A menudo viene de expectativas demasiado altas hacia ti misma o de que prestamos demasiada atención a los defectos en lugar de notar las fortalezas. La autoaceptación llega con el tiempo, cuando entiendes que no existen personas perfectas y tus defectos son parte de ti, no una sentencia.
En mi opinión, el problema no siempre está en las expectativas demasiado altas - a veces es al revés, tenemos miedo de aceptarnos porque pensamos que si dejamos de criticarnos, nos relajaremos y nos volveremos peor. Como si la autocrítica fuera lo único que nos mantiene en forma. En realidad, las personas que se tratan con más amabilidad a menudo logran más, porque no se quedan atrapadas en la autoflagelación, sino que simplemente trabajan en lo que no funciona.

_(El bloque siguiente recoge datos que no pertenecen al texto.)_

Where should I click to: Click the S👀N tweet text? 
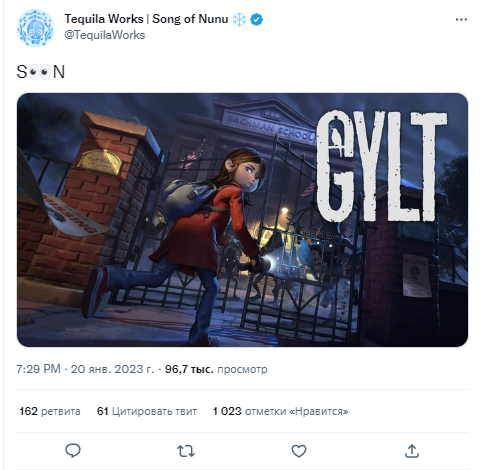[41, 72]
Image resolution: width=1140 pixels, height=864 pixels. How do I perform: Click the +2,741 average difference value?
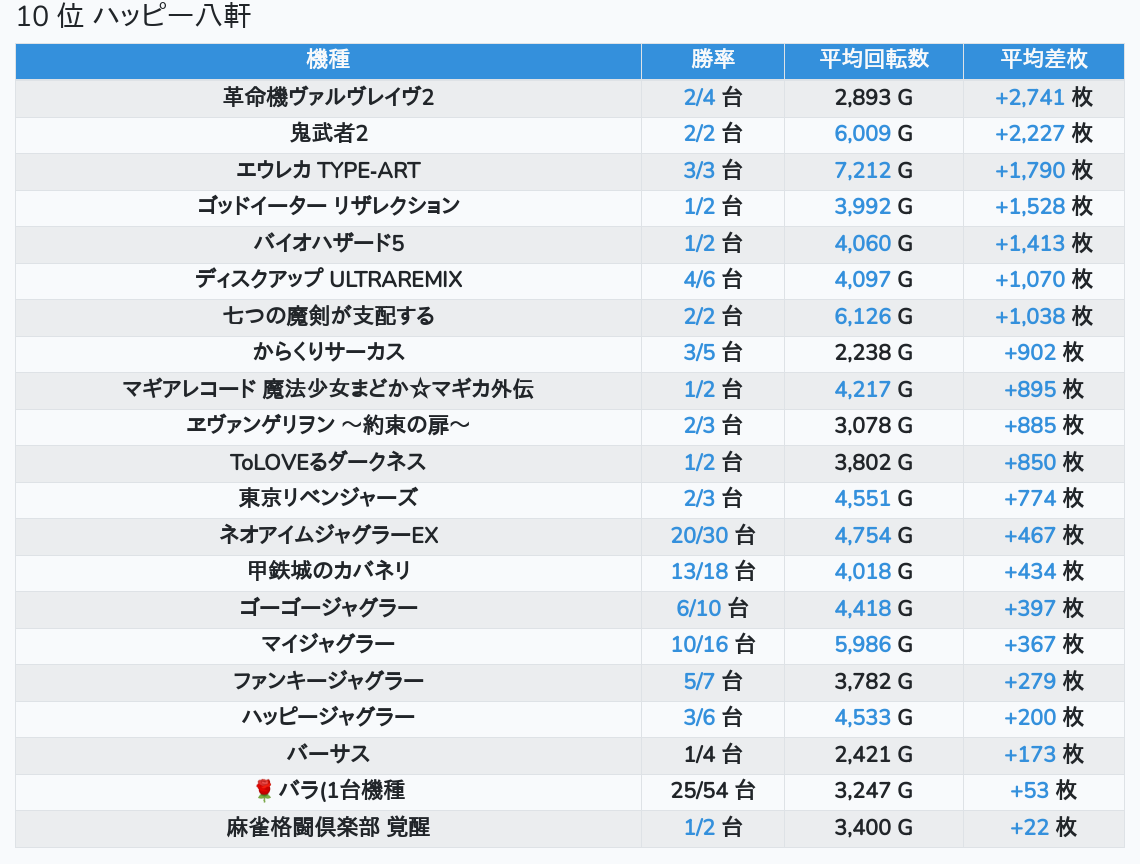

Aceptar tus defectos no significa rendirse, es solo tener una visión realista de ti misma.
Me he dado cuenta de que cuando reordenas los muebles o haces una reforma en casa, al principio siempre ves solo los defectos - mira, aquí lo clavé torcido, allá corrió la pintura. Y luego puedes pasarte horas arreglando detalles en lugar de disfrutar del resultado. Contigo pasa lo mismo: el cerebro se quedó fijado en buscar errores, porque en algún momento eso ayudaba a sobrevivir. Pero ahora es solo una costumbre que envenena la vida. Lo importante es entender que los defectos no te hacen peor persona, son simplemente parte del paquete, como también lo son tus virtudes.